| |
| Posted by H. S. Teoh in reply to IGotD- | PermalinkReply |
|
H. S. Teoh
Posted in reply to IGotD-
| On Fri, Jul 08, 2022 at 10:34:34PM +0000, IGotD- via Digitalmars-d wrote:
> On Friday, 8 July 2022 at 22:04:38 UTC, Walter Bright wrote:
> > In order for DMD to become a proper cross compiler, it needs to be able to emulate 80 bit floating point. The full x87 doesn't need to be emulated, just add, sub, mul, div, cmp, neg, tst.
[...]
> Is this something that is important? Now DMD has native support for the x87 80-bit floats but is this something worth porting and emulating with other architectures. It's something that I think is going to be hardly used so wouldn't be better to letting the compiler emit an error instead telling the user that 80-bit floats isn't supported?
The keyword here is "cross compiler". Suppose you're compiling on a platform that doesn't have 80-bit floats, but you're targeting x86. You'd want your CTFE float values to match the behavior of 80-bit floats, 'cos otherwise there would be a mismatch between what the compiler computes at compile-time vs. what the program would have produced when run on the target x86 platform.
> Keep in mind that the 80-bit float is like an one off in floating point history. Some other architectures supports 128-bit floats which is more common. I would much rather that we emulate 128-bit floats instead than the 80-bit float.
>
> Also, Intel themselves have more or less deprecated their own x87 in favor of the newer SSE floating point instructions.
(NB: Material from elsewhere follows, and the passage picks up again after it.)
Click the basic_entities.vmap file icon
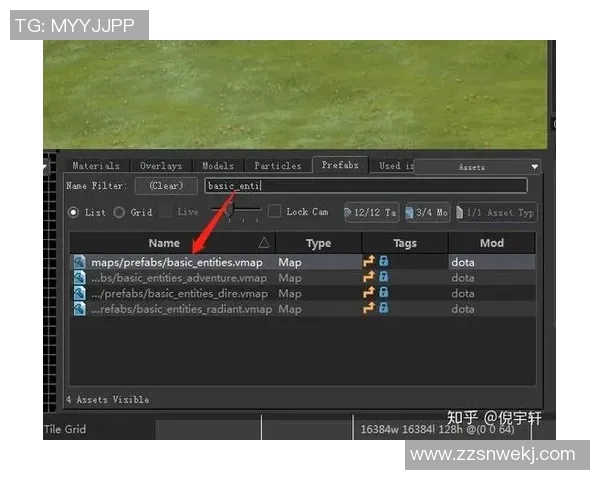 point(80,262)
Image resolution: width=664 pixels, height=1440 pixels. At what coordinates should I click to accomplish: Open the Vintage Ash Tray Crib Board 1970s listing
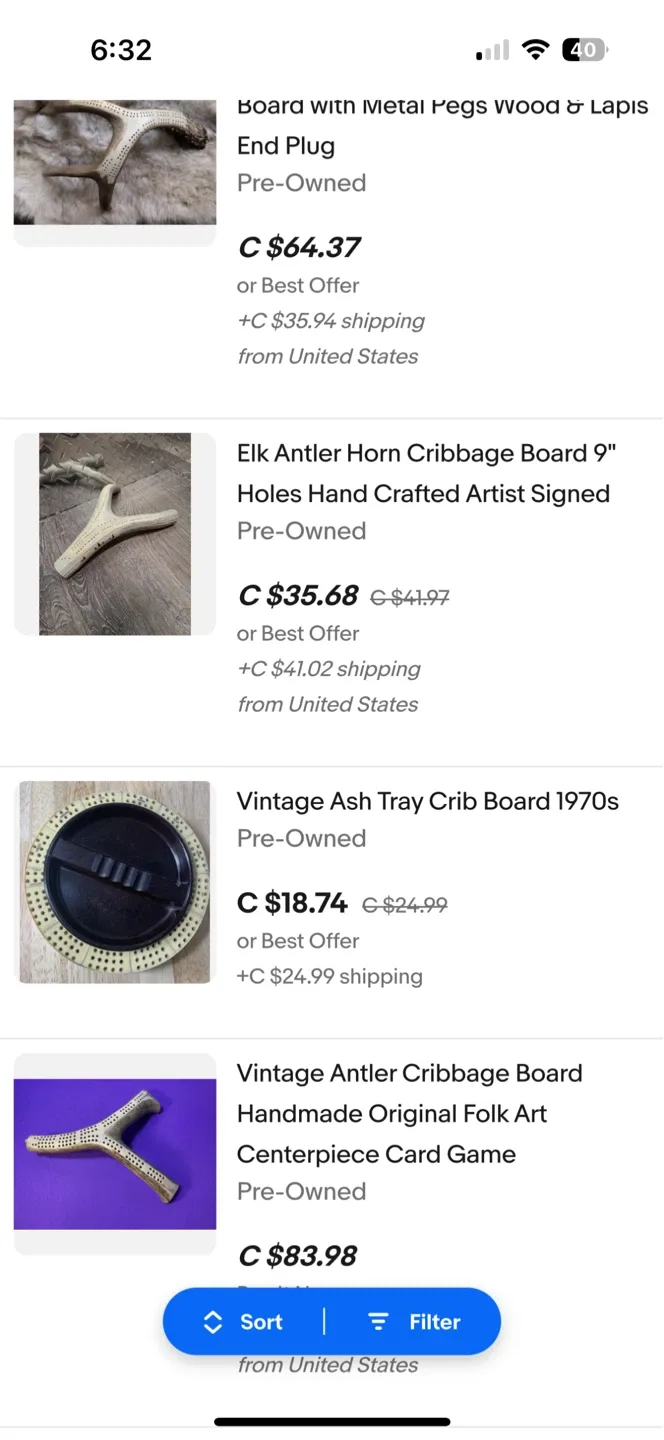427,800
That leads to the question, shouldn't DMD do the same? Depreciate 80-bit floats?
This is also a valid point. :-P I've also been shying away from 80-bit floats recently because they are slow (80-bit hardware hasn't been improved since decades ago, 'cos nobody is invested in continuing to develop it anymore), and also non-standard (only useful for intermediate computations, not useful for transmission because the target system may not support it -- also, results are peculiar to x86 CPUs and differ from results obtained on other CPUs).
T
--
Time flies like an arrow. Fruit flies like a banana.